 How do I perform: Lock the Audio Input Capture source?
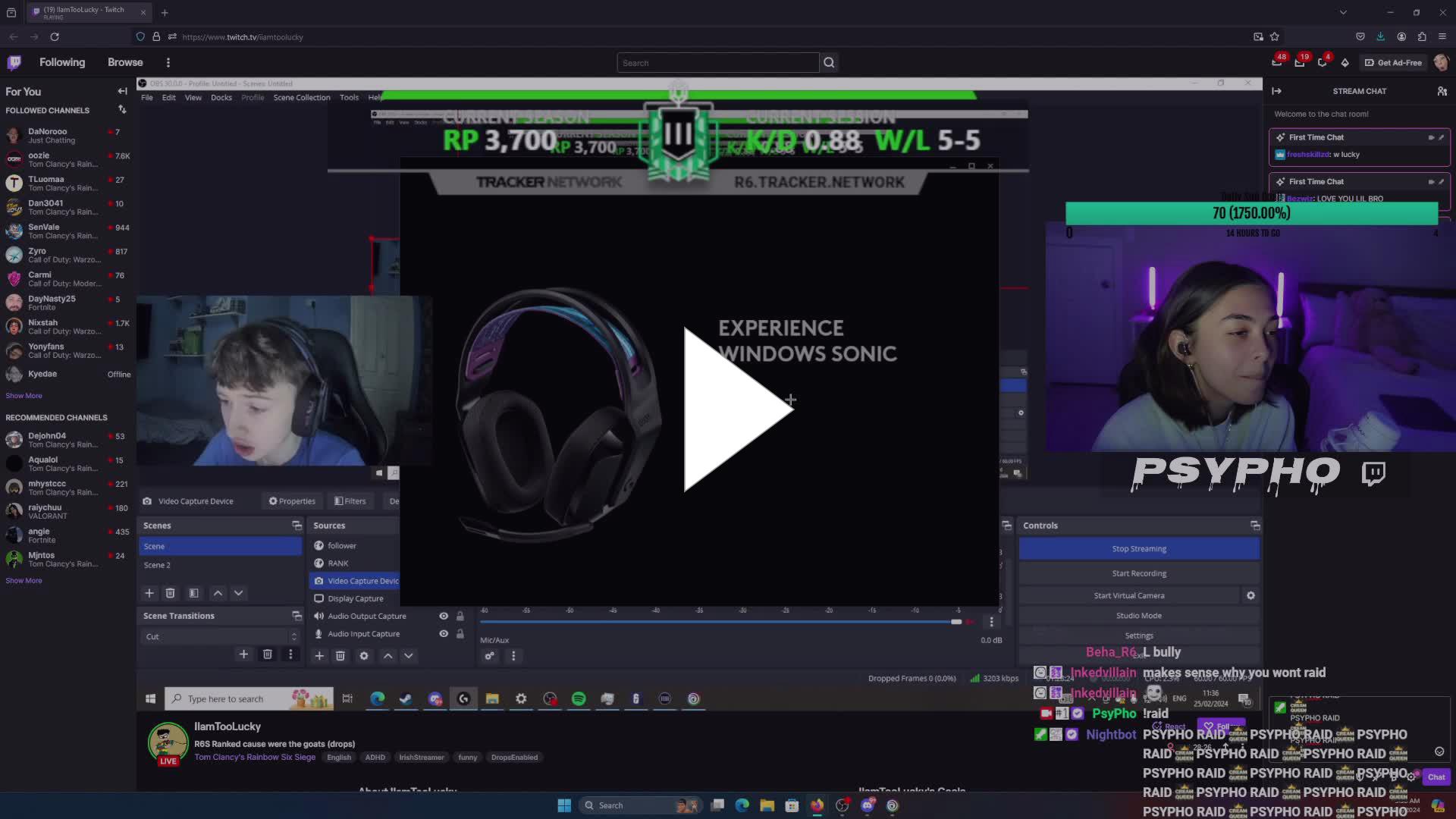pyautogui.click(x=460, y=634)
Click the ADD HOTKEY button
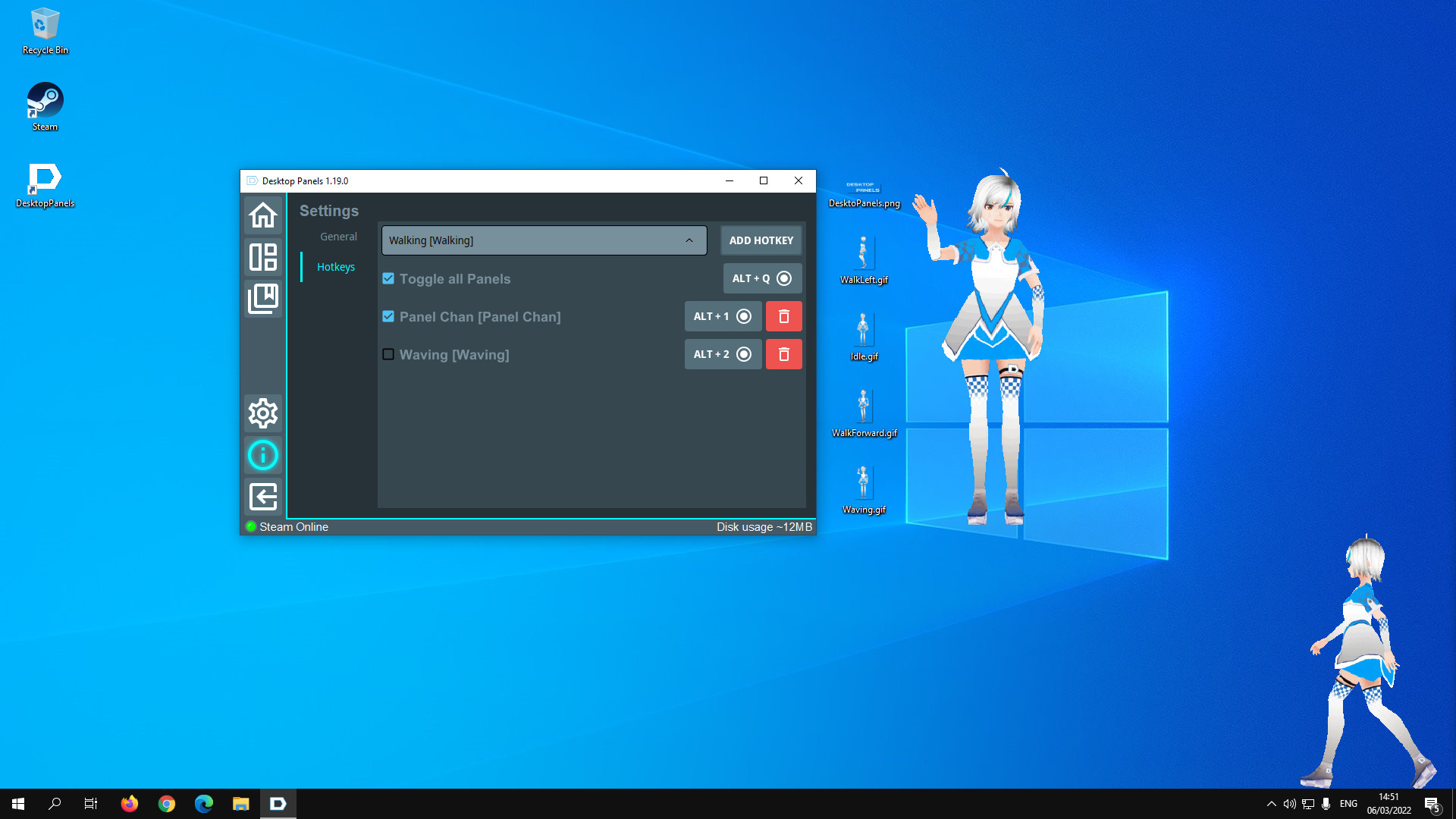 tap(761, 240)
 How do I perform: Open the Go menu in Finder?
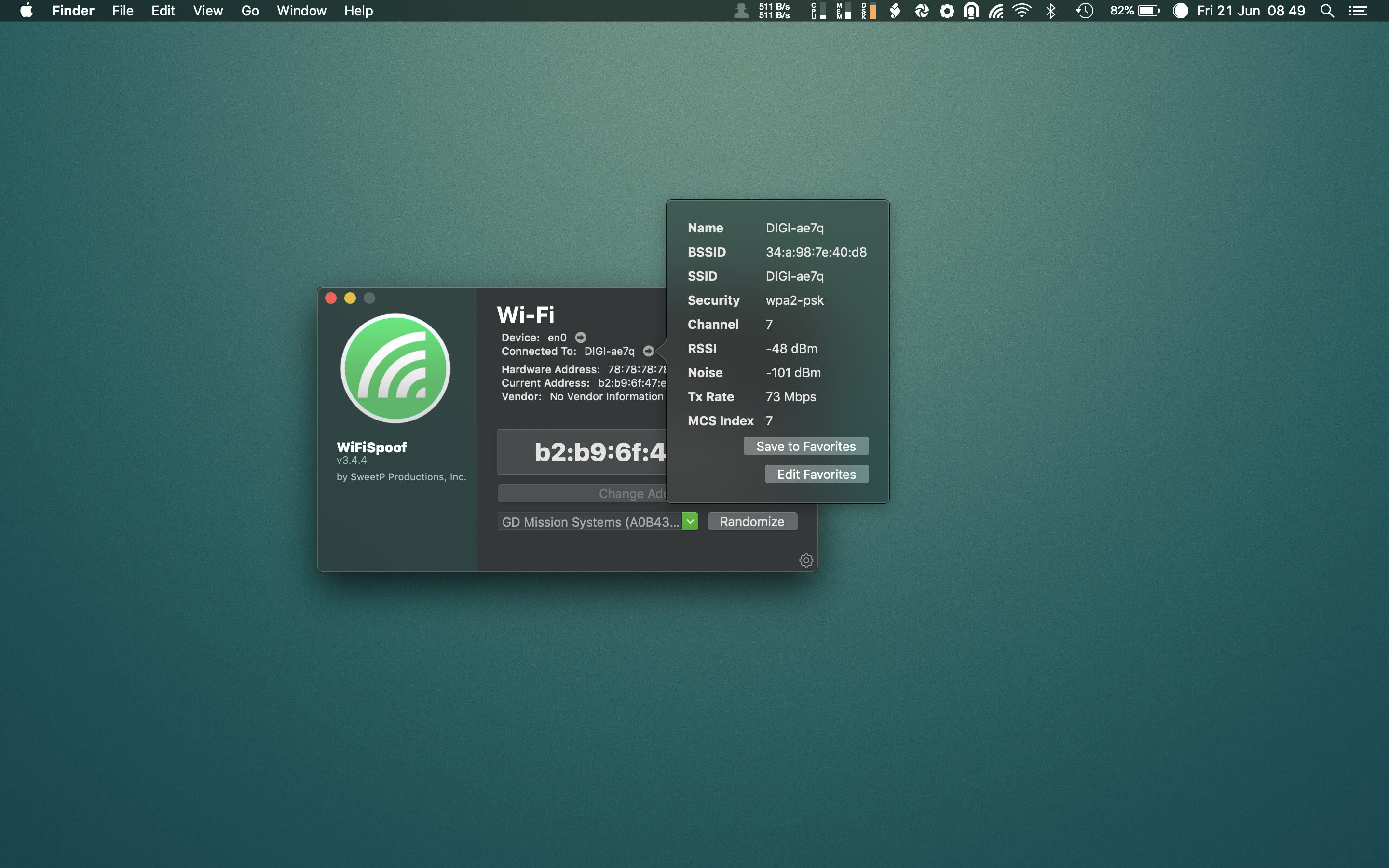(250, 10)
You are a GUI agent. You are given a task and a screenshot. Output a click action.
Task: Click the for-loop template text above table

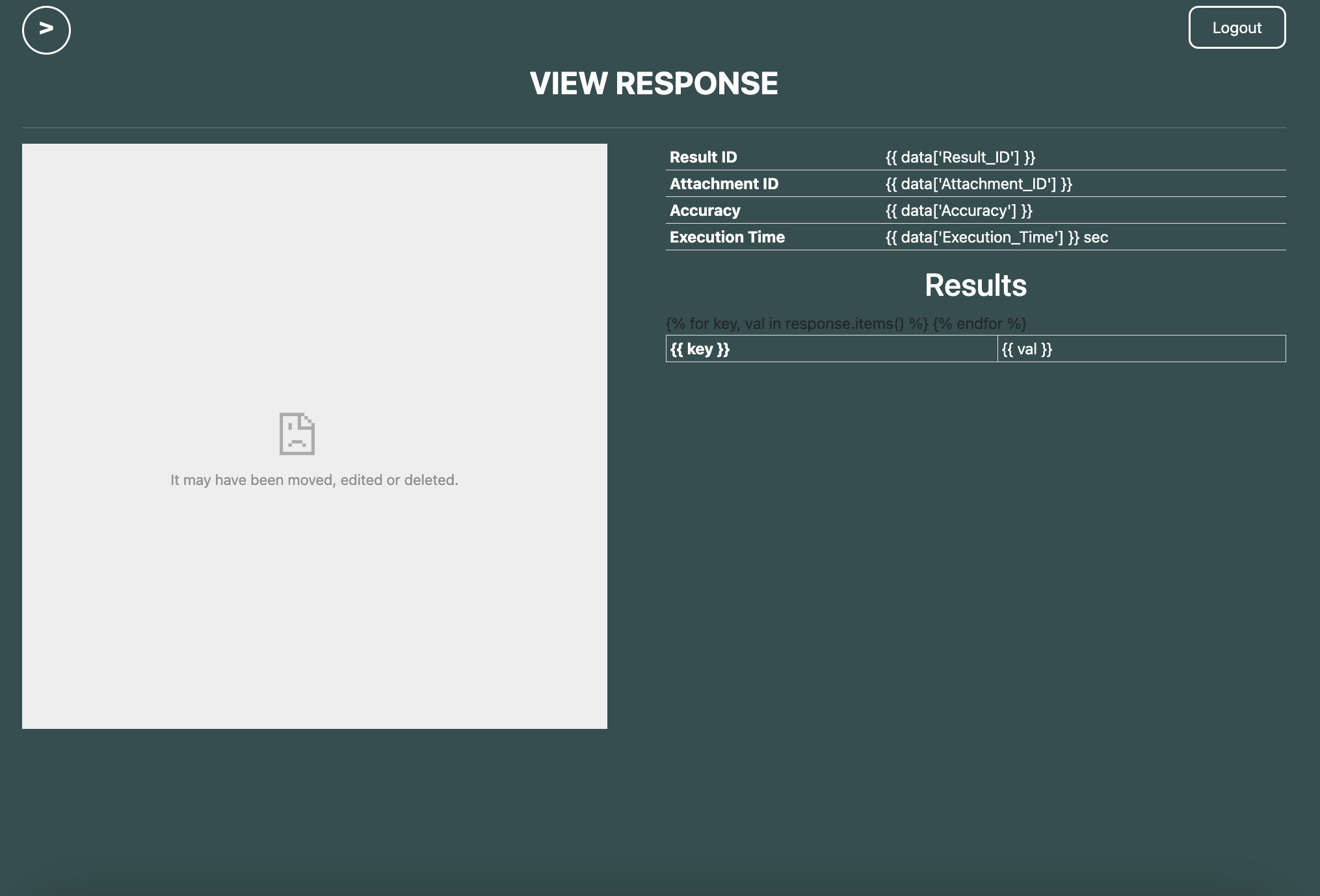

TASK STATEMENT | Only an exact copy of the records counts as an answer. Leave out the images.

TASK RESPONSE |
 How do I perform: Lock the Audio Input Capture source?
pyautogui.click(x=460, y=634)
Click the ADD HOTKEY button
 tap(761, 240)
 How do I perform: Open the Go menu in Finder?
(250, 10)
You are a GUI agent. You are given a task and a screenshot. Output a click action.
Task: Click the for-loop template text above table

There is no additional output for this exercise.